> **About this task**: Filter the entries for the string "computer". Copy each line that has it.

> **Data to use**:

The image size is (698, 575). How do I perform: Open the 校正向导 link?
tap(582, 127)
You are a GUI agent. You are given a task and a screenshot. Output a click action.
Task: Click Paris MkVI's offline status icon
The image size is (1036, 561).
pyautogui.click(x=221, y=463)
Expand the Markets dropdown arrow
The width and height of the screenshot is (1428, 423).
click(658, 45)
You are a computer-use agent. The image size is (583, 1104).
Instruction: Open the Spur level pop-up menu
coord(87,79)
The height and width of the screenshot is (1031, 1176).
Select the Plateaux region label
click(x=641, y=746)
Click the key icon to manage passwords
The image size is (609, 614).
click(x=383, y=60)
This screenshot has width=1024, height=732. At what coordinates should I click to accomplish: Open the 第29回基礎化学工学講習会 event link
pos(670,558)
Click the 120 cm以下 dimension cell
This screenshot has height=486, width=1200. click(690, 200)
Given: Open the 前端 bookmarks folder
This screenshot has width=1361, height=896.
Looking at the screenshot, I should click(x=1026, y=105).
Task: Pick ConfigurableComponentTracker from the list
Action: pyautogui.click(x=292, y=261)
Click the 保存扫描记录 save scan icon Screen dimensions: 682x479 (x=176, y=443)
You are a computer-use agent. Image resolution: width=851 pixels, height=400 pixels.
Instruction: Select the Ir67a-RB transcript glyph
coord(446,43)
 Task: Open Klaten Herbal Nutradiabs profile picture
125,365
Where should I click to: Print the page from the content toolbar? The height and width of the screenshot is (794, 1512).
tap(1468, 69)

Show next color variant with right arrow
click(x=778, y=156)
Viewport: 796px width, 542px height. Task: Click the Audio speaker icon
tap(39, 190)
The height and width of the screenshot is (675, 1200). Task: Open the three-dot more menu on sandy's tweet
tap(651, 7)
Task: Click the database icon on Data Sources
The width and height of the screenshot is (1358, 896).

> **Answer section**:
You are a computer-use agent. The image size is (583, 1104).
You are a computer-use agent. Image resolution: width=851 pixels, height=400 pixels.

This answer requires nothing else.